▶ [SET TASK]:
Pull every line of text from the material below, word for word, and leave the pictures out of your answer.

---*---

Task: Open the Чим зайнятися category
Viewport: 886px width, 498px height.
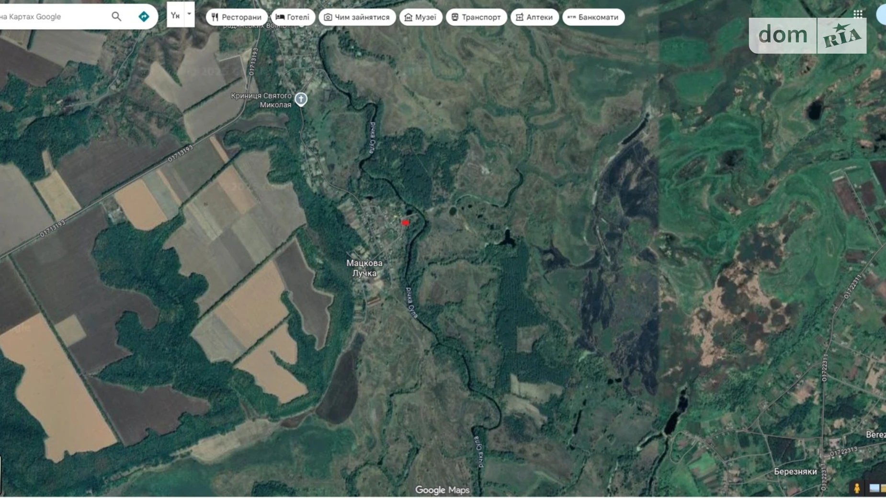Action: (x=357, y=17)
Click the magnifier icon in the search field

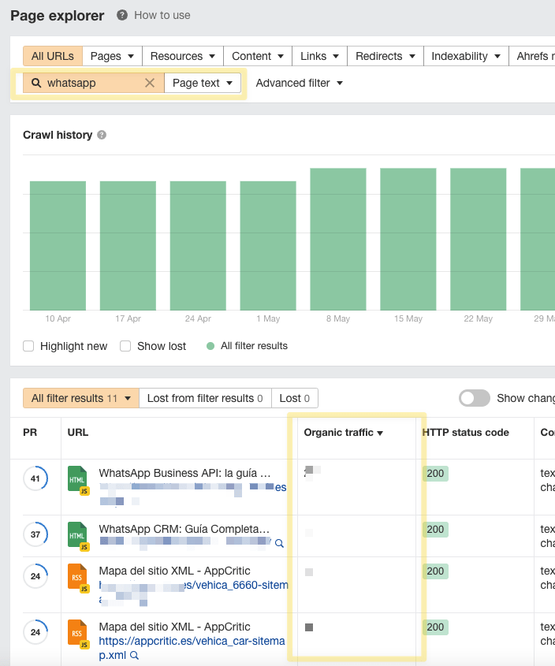[x=36, y=83]
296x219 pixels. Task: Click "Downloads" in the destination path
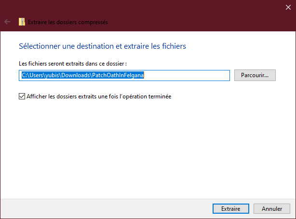[77, 75]
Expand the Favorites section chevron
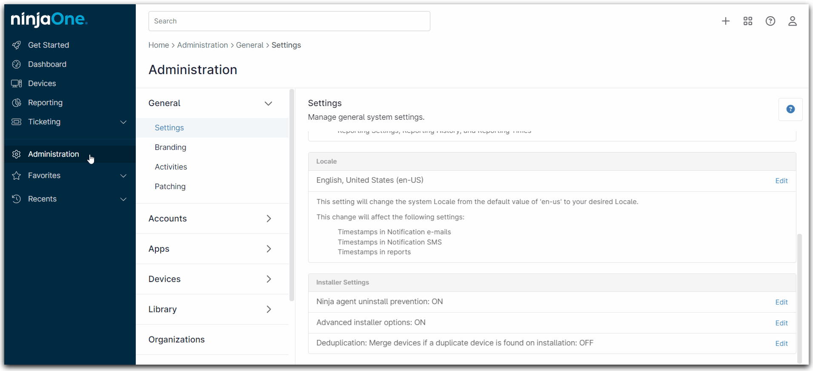813x371 pixels. coord(123,176)
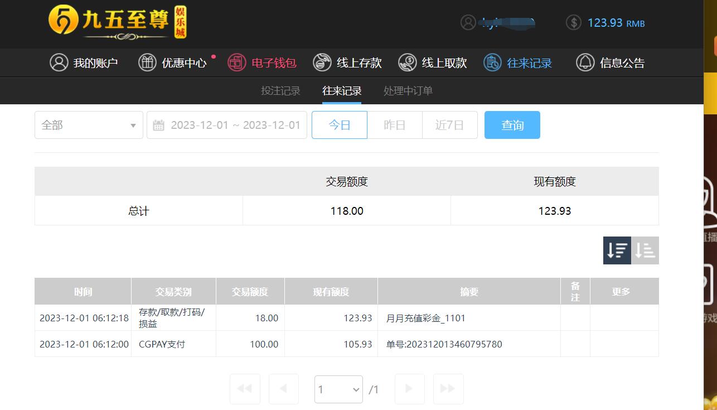
Task: Click the 线上取款 withdrawal icon
Action: click(x=408, y=62)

---*---

▶ [ANSWER IN FULL]:
Task: Open the Чим зайнятися category
Viewport: 886px width, 498px height.
Action: (x=357, y=17)
Click the magnifier icon in the search field

[x=36, y=83]
296x219 pixels. Task: Click "Downloads" in the destination path
[77, 75]
Expand the Favorites section chevron
813x371 pixels. coord(123,176)
Task: Click the 线上取款 withdrawal icon
Action: click(x=408, y=62)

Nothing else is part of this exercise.